А солдаты садятся в грузовик и возвращаются обратно в полк — первый комендантский полк, что в Лефортово. Тот самый полк, который почетным караулом встречает в аэропортах президентов разных стран. Показательная часть.

Но есть в этом показательном полку одна казарма, от КПП наискось направо. Это пункт сбора военнослужащих, или, как его называют здесь, «дизелятник», потому что там ждут своей участи «дизеля» — дезертиры, дисбатовцы. Солдаты, по какой–то причине оставившие свои части — кто после ранения отбился, кто не вернулся из отпуска, а кто просто сбежал, не выдержав дедовщины. Почти все из Чечни.

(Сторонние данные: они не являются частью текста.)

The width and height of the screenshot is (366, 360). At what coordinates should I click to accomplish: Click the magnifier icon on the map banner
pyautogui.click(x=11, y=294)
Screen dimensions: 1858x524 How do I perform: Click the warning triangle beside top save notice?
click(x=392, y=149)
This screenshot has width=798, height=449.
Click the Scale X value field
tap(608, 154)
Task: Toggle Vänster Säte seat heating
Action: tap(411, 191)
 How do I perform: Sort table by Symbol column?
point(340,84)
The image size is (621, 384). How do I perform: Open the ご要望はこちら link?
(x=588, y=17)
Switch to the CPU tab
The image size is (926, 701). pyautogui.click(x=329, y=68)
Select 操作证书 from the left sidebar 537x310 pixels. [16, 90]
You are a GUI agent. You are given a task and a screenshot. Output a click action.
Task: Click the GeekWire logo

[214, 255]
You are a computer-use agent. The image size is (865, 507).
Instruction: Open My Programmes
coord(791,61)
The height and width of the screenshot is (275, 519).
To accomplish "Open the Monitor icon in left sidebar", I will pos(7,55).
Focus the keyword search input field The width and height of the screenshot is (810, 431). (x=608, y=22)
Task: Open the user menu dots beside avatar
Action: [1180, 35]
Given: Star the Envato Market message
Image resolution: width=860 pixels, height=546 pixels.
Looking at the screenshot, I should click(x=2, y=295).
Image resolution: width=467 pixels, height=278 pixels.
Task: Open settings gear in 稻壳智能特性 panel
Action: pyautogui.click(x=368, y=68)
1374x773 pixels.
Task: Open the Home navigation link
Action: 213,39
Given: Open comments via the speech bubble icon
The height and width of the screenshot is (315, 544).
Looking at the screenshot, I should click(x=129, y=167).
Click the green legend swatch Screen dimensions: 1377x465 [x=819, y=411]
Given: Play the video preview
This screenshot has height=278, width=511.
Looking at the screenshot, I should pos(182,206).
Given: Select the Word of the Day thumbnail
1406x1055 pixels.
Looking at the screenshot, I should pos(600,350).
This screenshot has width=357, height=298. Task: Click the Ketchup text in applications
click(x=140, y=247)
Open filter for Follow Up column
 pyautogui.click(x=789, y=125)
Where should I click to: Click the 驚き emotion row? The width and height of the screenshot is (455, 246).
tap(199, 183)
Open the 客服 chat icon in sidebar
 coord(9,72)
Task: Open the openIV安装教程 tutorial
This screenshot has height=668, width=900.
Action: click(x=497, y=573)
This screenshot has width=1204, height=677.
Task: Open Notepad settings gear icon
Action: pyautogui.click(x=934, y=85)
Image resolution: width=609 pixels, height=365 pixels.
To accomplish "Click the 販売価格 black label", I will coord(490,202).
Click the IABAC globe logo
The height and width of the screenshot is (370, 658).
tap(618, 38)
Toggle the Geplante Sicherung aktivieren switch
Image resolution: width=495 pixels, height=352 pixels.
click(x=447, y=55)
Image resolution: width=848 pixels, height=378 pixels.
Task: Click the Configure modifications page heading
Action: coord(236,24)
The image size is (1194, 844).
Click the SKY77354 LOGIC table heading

Здесь, на «дизелятнике», они обитают временно, ждут — осудят их или закроют дело и отправят дослуживать в нормальную часть. Они–то и ездят «в спецгруз». Развозить цинковые гробы. Какой–то умный начальник с садистскими наклонностями решил, что «в спецгруз» должны ездить обязательно «дизеля». Наверное, для того, чтобы они смотрели на своих мертвых товарищей и думали, как плохо поступили, сбежав из Чечни и оставшись в живых.

Цинк был очень тяжелый. Обитый шершавыми еловыми досками, он был больше двух метров в длину и по метру в ширину и высоту. Прибитая в головах табличка была заметена снегом.

Протерев ее рукавицей, Такса прочитал:

— Полковник. Из Чечни. Тяжеленный, блин. Отъелись там на казенных харчах. Ну, взяли…

Глубоко вдохнув, солдаты схватились за прибитые по всей длине ящика ручки и напряглись, заталкивая цинк в машину.

Обутые в кирзовые сапоги ноги скользили по утрамбованному снежному насту, и они дергали и толкали гроб, по сантиметру запихивая его в кузов. Наконец, поднатужившись, одним мощным толчком закинули ящик в машину, чуть не отдавив при этом ноги помогавшему им грузчику.

— Ну все, поехали.

Старший наряда, чернявый майор со злыми глазами и кустистыми бровями, стоял рядом с машиной, притаптывая ногами. Морозное утро пробирало насквозь, и он был раздражен, что солдаты так долго возились с гробом. Однако помочь им майору даже не приходило в голову — на его надменном лице хорошо читалось, что работать бок о бок с подчиненными он считает ниже своего офицерского достоинства.

— Куда его теперь, товарищ майор?

— В Домодедово. Ну все, поехали, поехали! — и майор запрыгнул в теплую кабину.

Было невероятно холодно. Грузовик несся по МКАДу, и его дырявый тент продувало насквозь. Резкий зимний воздух с колючей ледяной крупой забивался под воротник, под шапку, инеем намерзал на ресницах, коробил ноздри.

Съежившись на лавочке, Артем ни о чем не думал. Он чертовски замерз, и его охватила полная апатия. С утра им пришлось два часа тащиться в пробках на таможенный терминал Внукова за телом полковника, потом канителиться с погрузкой там, а теперь надо было отвезти его в Домодедово. «Еще часа четыре, не меньше, — прикинул Артем. — Пока туда приедем, пока майор там договорится, пока разгрузимся, пока вернемся… Да, часа четыре… Так можно и без пальцев остаться». Две пары шерстяных носков и намотанные на ноги газеты не спасали — вечно мокрые кирзачи задубели, не держали тепла, и Артем давно уже перестал чувствовать ступни.